Warning Failed 76m kubelet, kube-apiserver-1 Error: context deadline exceeded
Normal Pulled 36m (x7 over 78m) kubelet, kube-apiserver-1 Container image "k8s.gcr.io/kube-scheduler:v1.14.2" already present on machine
Normal Started 36m (x6 over 74m) kubelet, kube-apiserver-1 Started container kube-scheduler
Normal Created 32m (x7 over 74m) kubelet, kube-apiserver-1 Created container kube-scheduler
Warning Unhealthy 20m (x9 over 40m) kubelet, kube-apiserver-1 Liveness probe failed: Get http://127.0.0.1:10251/healthz: dial tcp 127.0.0.1:10251: connect: connection refused
Warning BackOff 2m56s (x85 over 69m) kubelet, kube-apiserver-1 Back-off restarting failed container
I feel like I am overlooking a simple option or configuration but I can't find it and after days of dealing with this problem and reading documentation I am at my wits end.
The load balancer is a TCP load balancer and seems to be working as expected as I can query the cluster from my desktop.
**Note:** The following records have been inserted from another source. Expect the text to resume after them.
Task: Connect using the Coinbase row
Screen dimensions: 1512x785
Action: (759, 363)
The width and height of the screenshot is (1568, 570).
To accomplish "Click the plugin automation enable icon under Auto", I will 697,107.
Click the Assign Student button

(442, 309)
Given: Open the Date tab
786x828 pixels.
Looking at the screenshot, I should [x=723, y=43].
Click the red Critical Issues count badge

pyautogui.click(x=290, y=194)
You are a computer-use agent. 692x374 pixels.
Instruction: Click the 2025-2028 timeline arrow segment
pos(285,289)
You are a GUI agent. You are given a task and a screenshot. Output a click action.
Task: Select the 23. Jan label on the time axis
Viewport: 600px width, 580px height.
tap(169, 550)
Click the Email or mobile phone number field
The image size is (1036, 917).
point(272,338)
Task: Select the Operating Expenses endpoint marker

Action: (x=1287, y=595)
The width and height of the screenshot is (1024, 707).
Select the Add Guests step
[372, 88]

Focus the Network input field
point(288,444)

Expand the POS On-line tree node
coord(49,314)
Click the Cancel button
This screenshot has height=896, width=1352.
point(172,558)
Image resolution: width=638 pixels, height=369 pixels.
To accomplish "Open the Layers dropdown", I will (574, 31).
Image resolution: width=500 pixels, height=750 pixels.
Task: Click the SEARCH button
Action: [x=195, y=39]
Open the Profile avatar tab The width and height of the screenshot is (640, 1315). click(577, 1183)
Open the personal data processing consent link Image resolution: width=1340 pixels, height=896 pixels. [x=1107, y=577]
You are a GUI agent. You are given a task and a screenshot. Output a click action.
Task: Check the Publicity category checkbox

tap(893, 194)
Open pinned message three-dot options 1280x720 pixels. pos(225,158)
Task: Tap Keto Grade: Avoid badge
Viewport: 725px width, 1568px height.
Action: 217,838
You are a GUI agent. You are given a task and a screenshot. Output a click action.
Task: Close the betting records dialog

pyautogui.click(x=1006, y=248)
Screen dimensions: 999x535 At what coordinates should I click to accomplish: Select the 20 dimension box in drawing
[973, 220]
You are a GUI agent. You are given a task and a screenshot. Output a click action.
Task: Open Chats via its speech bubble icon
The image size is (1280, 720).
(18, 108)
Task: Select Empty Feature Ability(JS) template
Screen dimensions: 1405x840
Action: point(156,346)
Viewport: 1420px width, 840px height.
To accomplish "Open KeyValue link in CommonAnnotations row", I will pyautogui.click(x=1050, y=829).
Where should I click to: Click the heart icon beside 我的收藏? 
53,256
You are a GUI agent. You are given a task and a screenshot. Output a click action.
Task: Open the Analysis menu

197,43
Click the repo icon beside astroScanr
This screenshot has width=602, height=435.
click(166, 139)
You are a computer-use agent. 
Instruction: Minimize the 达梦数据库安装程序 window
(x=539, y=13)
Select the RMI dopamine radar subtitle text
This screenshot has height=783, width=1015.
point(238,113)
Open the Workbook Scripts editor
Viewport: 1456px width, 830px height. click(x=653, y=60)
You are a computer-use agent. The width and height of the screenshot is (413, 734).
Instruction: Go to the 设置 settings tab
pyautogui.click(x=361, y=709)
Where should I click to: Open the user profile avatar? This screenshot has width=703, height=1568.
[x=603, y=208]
Any suggestions or troubleshooting tips are definitely welcome at this time.
Thank you.
The problem with our configuration was that a well intended technician decided to eliminate one of the rules on the kubernetes master firewall which prevented the master from looping back to ports it needed to probe. This caused all kinds of weird issues and misdiagnosed problems which was definitely the wrong direction. After we allowed all ports on the servers Kubernetes was back to its normal behavior.